As we have simplified both the numerator and denominator, we can now cancel out some terms: $$\lim_{x \rightarrow 6} \frac{5(x-6)}{(\frac{-1(x-6)}{6x})(\sqrt[5]{(5x+2)^4(5x+2)}+\sqrt[5]{(5x+2)^3(5x+2)^2}+...+\sqrt[5]{(5x+2)^2(5x+2)}+2)}$$ Now, we can cancel out the \((x-6)\) term from both the numerator and the denominator: $$\lim_{x \rightarrow 6} \frac{5}{(\frac{-1}{6x})(\sqrt[5]{(5x+2)^4(5x+2)}+\sqrt[5]{(5x+2)^3(5x+2)^2}+...+\sqrt[5]{(5x+2)^2(5x+2)}+2)}$$

Evaluate the limit

Now, as the expression is considerably simplified, we can substitute \(x=6\) in the equation: $$\lim_{x \rightarrow 6} \frac{5}{(\frac{-1}{6(6)})(\sqrt[5]{(5(6)+2)^4(5(6)+2)}+\sqrt[5]{(5(6)+2)^3(5(6)+2)^2}+...+\sqrt[5]{(5(6)+2)^2(5(6)+2)}+2)}$$ After substituting the value of \(x\) and simplifying, we obtain the final answer: $$\lim_{x \rightarrow 6}\frac{5}{\frac{-1}{36}(122)}=\boxed{-\frac{180}{122}}$$

Key concepts

Rationalizing the Numerator

Rationalizing is a useful algebraic technique aimed at eliminating roots or radicals from fractions, usually to simplify the process of finding limits. In this context, it involves removing the root from the numerator. Here's how you typically approach it:

• Identify the radical in the numerator, in our case, \( \sqrt[5]{5x+2} - 2 \).
• Multiply both the numerator and the denominator by the conjugate of the numerator. The conjugate of \( a - b \) is \( a + b \).
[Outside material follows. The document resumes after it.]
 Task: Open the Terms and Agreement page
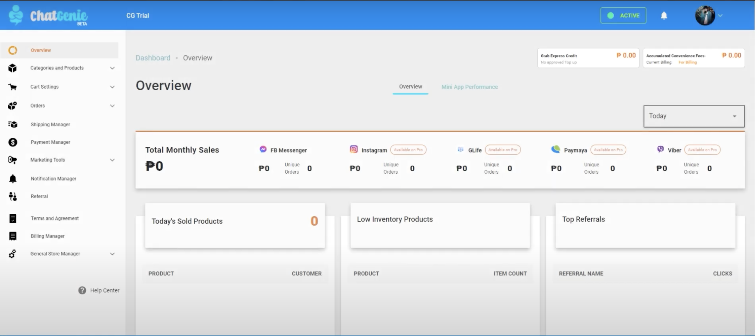pyautogui.click(x=55, y=218)
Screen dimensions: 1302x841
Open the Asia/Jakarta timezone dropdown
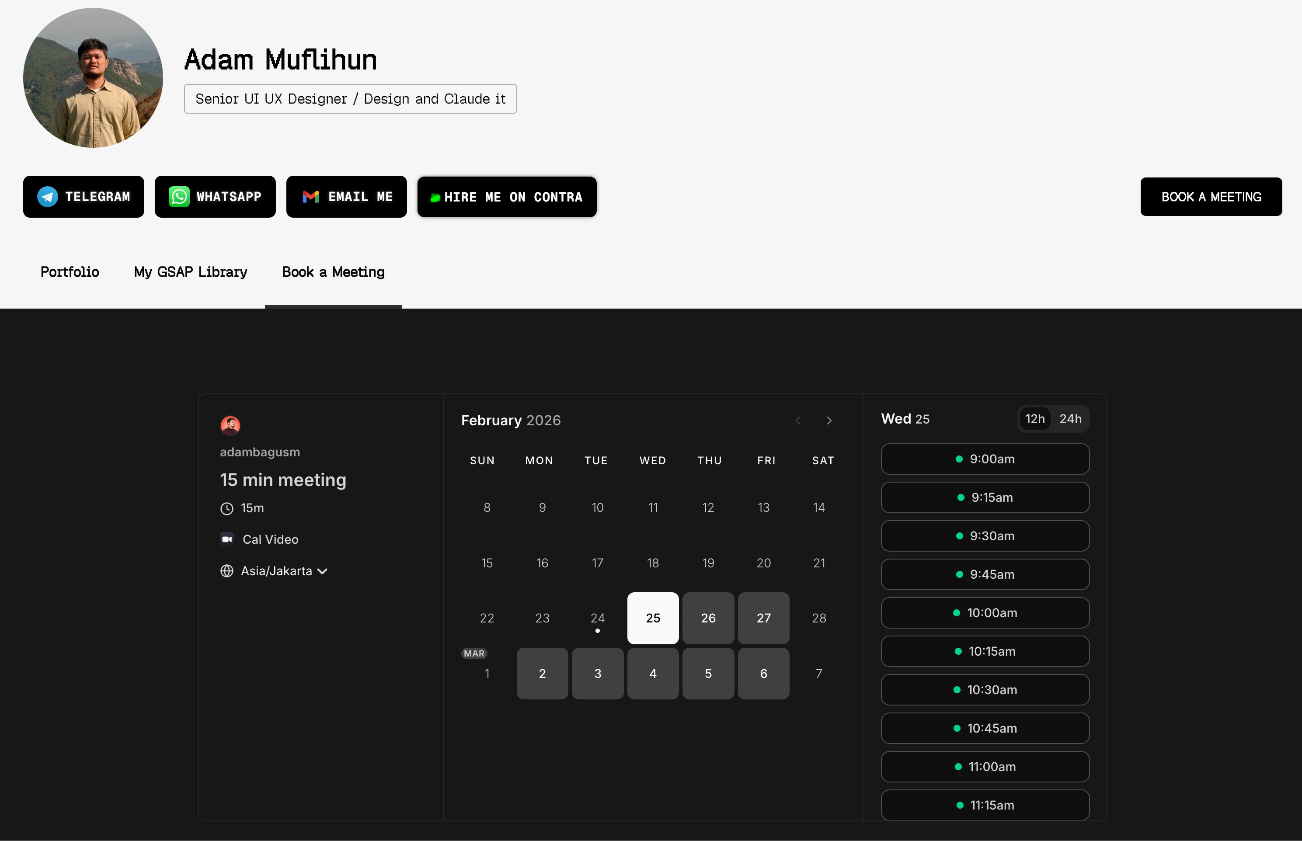[x=284, y=571]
This approach exploits the identity \((a-b)(a+b) = a^2-b^2 \), helping us clear out the root. It’s crucial because it allows further simplification by creating terms that are much easier to handle when calculating limits.

Difference of Fifth Powers

The term "difference of fifth powers" isn't as commonly seen as its simpler counterparts like "difference of squares." Nevertheless, it follows a similar principle but for higher powers.
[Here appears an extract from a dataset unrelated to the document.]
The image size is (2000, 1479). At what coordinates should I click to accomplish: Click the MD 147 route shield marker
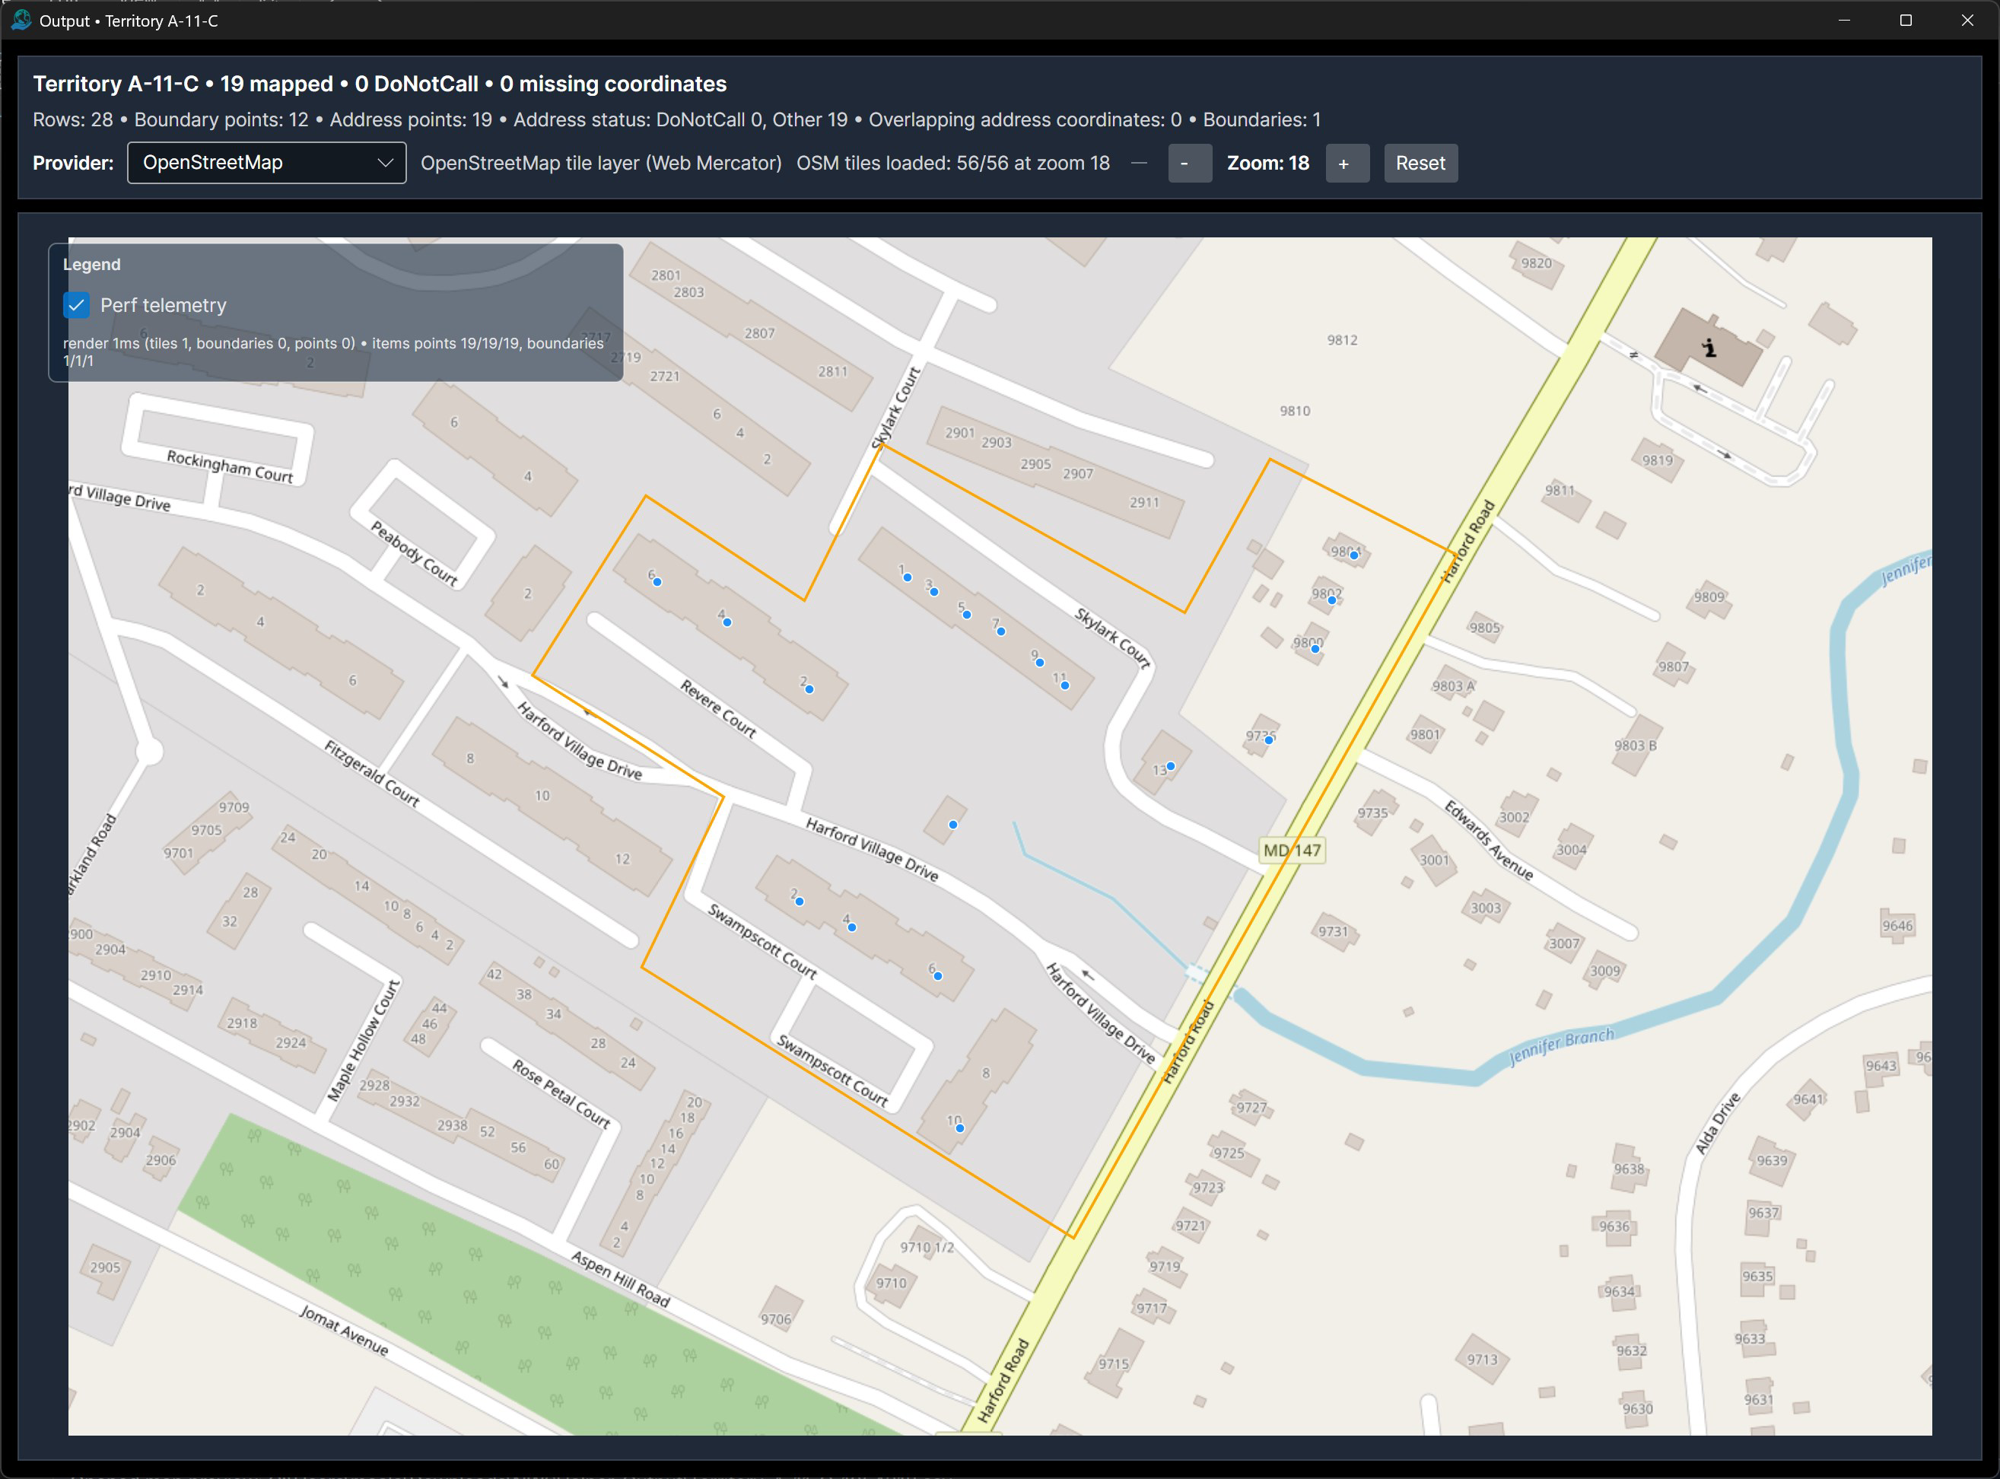1291,851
• It involves expressions of the form \((a-b)\), when raised to the fifth power.
• The expansion follows patterns that can be simplified to make further calculations easier.

For the exercise, treating \( \sqrt[5]{5x+2} - 2 \) as a simplified difference of fifth powers helps us recognize pattern-based similarities and approach further simplification using algebraic identities that reveal underlying factors. This simplification is vital to tackling polynomial roots effectively.

Simplifying Expressions

Simplifying is key to evaluating limits as it reduces complex expressions to simpler forms that are easier to manage. In this case:

• Begin by simplifying the fraction in the denominator, turning it into a more manageable operation using common denominators.
• Apply techniques like canceling common terms between the numerator and denominator.
• Simplify any remaining expressions, looking for opportunities to substitute the limit point \(x = 6\).

This process not only assists with clarity but also ensures every step logically leads to a point where direct substitution in the limit becomes viable, allowing us to confidently evaluate what becomes of the expression as \( x \) approaches the specific value.